En effet, elle peut signifier simplement la cuisine de ma mère, mais elle peut aussi évoquer, dans un registre plus dramatique, "la cuisine" suivie d'un arrêt abrupt, puis de "maman !" lancé à la cantonade tel un cri de détresse.

Ce qui se voulait une crêpe gît dans mon assiette, roussie à l'avant, carbonisée à l'arrière, un filet de jaune d'œuf s'échappant d'un rictus dérisoire. "C'est bon ?", glisse ma mère avec un soupçon de doute. Elle se croit douée pour la cuisine, se voit briller en cet art. Je ne partage hélas pas cette assurance aveugle. J'aurais souhaité qu'elle dévoile un talent culinaire aussi éclatant que celui qu'elle prétend extraire de son Pellaprat, égaré quelque part au milieu de sa bibliothèque. J'ignore ce qu'elle a pu y puiser, mais le constat est là : elle ne semble guère en avoir tiré profit. Peine capitale, comme dirait Marx !
Je visualise, non sans un sourire ironique, le pauvre auteur revenant d'outre-tombe, témoin horrifié de l'usage qu'elle a fait, et continue de faire, de son manuel. Nul doute qu'il s'empresserait de regagner sa dernière demeure en se jetant des cendres sur la tête, les yeux en larmes de tant d’ingratitude. Pourtant, il fut une époque où maman semblait dominer l'art de la table. Elle avait sensiblement évolué par rapport au talent modeste de sa mère, dont je savourais quotidiennement la cuisine rudimentaire jusqu'à mes huit ans. Elle surpassait cependant largement mon autre grand-mère, un véritable désastre culinaire. Bonne-maman pouvait vous servir des oignons cuits avec du chou-fleur, agrémenter une soupe de légumes de sachets lyophilisés. Par effet de contraste, la cuisine de ma mère m'apparaissait alors exceptionnelle. J'aurais pourtant dû me méfier lorsque je remarquais certains mets revenant avec une régularité déconcertante lors des grandes occasions : le saumon en belle-vue, ou sa variante de truite saumonée, toujours en belle-vue. Vous devinez que je ne puis plus souffrir son point de vue, même en peinture, l'odeur me revient au nez et me donne envie de courir vers cet endroit où on est seul avec soi-même pour s’abandonner.

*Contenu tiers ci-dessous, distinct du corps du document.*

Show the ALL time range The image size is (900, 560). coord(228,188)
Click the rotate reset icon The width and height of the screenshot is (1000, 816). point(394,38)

Il est vrai que les fruits de mer, fréquents lorsque nos moyens se sont accrus, ne souffraient pas de devoir être cuisinés : ils arrivaient frais et prêts à servir. En réalité, la cuisine de maman atteignait son apogée lorsque la femme de ménage prenait les rênes.

Cependant, il faut bien admettre que la situation a considérablement empiré dès l'arrivée de sa retraite. J'aurais dû, moi aussi, me retirer de ce champ de bataille, aussi tragi-comique qu'éthylique, généreusement arrosé pour faire passer les plats qu'elle se délectait à présenter. Le pire a été atteint lorsqu'elle a décidé de rivaliser avec mes compagnes successives. C'est à ce moment que j'ai pris la pleine mesure de son incompétence, même en matière de plats préparés, qu'elle parvenait, et parvient toujours, à saboter soit par carbonisation, soit par association absurde. Qui, de sensé, servirait une raclette en entrée, suivie de spaghetti à la bolognaise, par 40° à l'ombre ! En fait, au lieu de rivaliser avec mes grand-mères, elle est en passe de les battre à plates coutures, se hissant au rang de maître incontesté de l'art culinaire de l'horreur !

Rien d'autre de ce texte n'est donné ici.